Sunday, January 31, 2021

The Experiment

 We'd just moved onto a ten-acre plot of land, only a farmer's wheat field and a forest trail away from the country school of Waterloo Elementary. I remember a dusty back road, sunshine, and tall spruce trees. My grade-three teacher, Mr. Baker, looked like Santa Clause. He called me 'love' and read the Hobbit out loud to our class every day. 


To me, that small school of one hundred kids felt enormous. Over the last four years, homeschooling had left me with an inflated sense of self and no understanding of social norms and taboos. Some of this was good (I was willing to make friends with anyone). Some things were hard. As a homeschool kid, I believed my parents knew everything about fashion and being cool. So I let my mom dress me in a white turtle-neck and bright pink corduroy overalls with big white buttons for my first day. That was a mistake.


I learned fast, though. I figured out who the cool kids were. I dressed like them and worked hard to insert myself into their social circles. I wore baggy sweatshirts and ripped jeans. I side-parted my long hair from one ear to the other. Being at the right place, at the right time, with the right people, saying the right things meant everything to me.


Fricken grade three. After about six months, I felt like I had done it. I was popular. It was exhausting. I spent more brainpower maintaining my social status than learning my multiplication tables (and it shows to this day, pop quiz me 12X7, and I'll panic a little inside).   

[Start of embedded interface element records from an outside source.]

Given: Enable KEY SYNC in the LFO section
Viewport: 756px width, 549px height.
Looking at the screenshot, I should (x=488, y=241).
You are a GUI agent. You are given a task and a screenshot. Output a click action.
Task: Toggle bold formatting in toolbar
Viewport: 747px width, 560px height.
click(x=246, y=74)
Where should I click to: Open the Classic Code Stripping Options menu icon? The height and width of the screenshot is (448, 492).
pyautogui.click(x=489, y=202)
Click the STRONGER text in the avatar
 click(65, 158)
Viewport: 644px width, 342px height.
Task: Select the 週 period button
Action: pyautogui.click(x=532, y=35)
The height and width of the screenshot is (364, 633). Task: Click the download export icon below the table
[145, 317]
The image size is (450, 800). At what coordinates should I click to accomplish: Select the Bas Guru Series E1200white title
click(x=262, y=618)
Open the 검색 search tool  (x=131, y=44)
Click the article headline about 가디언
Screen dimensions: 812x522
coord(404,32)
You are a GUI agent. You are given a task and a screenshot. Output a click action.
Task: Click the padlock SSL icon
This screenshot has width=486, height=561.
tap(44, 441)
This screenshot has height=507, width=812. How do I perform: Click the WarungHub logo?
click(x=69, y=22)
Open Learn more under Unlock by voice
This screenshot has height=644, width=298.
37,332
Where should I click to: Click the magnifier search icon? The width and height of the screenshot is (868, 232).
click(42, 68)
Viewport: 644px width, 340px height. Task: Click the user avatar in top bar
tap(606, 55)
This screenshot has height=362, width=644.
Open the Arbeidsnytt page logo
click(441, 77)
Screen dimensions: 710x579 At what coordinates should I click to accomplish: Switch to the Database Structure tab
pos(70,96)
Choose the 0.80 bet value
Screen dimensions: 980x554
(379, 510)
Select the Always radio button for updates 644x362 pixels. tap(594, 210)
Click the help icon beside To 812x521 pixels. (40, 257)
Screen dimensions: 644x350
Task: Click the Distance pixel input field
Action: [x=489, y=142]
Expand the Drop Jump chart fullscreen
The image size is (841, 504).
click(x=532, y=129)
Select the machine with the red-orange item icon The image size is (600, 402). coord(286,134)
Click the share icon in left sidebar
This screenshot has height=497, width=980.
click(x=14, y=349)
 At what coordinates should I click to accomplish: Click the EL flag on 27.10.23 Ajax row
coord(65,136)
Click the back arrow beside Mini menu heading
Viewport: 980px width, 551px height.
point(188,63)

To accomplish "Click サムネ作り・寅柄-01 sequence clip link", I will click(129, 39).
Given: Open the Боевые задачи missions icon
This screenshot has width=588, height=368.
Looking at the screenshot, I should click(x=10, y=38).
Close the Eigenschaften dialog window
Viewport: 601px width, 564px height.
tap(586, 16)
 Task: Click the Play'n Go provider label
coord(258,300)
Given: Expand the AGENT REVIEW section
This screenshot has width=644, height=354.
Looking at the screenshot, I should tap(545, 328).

And then came the Experiment: the Day that Changed Everything.


A skinny young man with leather writing patches on his blazers' elbows came to visit the class. He explained that he was doing an experiment around the way people communicate with one another. 


We all received folding cardboard blinders to prop up on our desks and a handful of colourful wooden blocks. The man explained that he would build something with blocks behind the blinder he'd set up for himself at the front of the room.


Then the young man pulled out a floppy $100 bill from his wallet and waved it through the air. The room became pin-drop silent. 


"If you can build your blocks exactly the way that I build mine, simply by listening to my instructions, I will give you this $100 bill right now," he said.


We grabbed our blocks and buried their heads into our makeshift cubicles.


"Put the green triangle on the orange square. Put the purple triangle next to the orange square, put the blue triangle on top."


The room vibrated with focus, each kid laying their blocks with the precision of an "Operation" game player. After setting a few blocks down, I leaned back a little to stretch my neck. I accidentally caught a glimpse of another kid's blocks, and a shock ran through me.


I glanced towards another desk and what I saw confirmed my suspicion: both kids on either side of me had arranged their blocks differently from mine. I'd been placing my pieces in parallel to one another while the other kids had stacked their blocks horizontally into pointy towers. I'd been doing it totally wrong.


In a flash of panic, I destroyed my design before anyone else could see. I rebuilt the blocks to match the towers of my friends. How could I have been thinking so wrong?


To this day, this story still hurts to think about, much less write. The young man at the front finished describing his pattern, and we all dropped our blinders. 


Everyone in the class had built neatly stacked piles of blocks. However, the young man's blocks were arranged flat and parallel to each other, precisely how I'd set mine up a moment before.


The young man blew out his cheeks and laughed. He waved his $100 bill once more in the air before tucking it back into his wallet.


"You know," he said, "I've done this experiment at dozens of schools, and no one has ever replicated one of my patterns, but I still get nervous every time."


And I knew, with terrible, finite certainty, that no one would ever believe that I had matched his pattern but then destroyed my work moments before the reveal... all because I was afraid of being different.


It was a bitter pill to swallow, but the lesson behind this moment imprinted upon my young brain and encoded itself into my DNA.


That I must never EVER be the same as anyone else, ever again.


Which, of course, is a philosophy that has led to all sorts of misadventures (stories for another time). But it sure makes life interesting.


And I don't even care whether you believe me or not.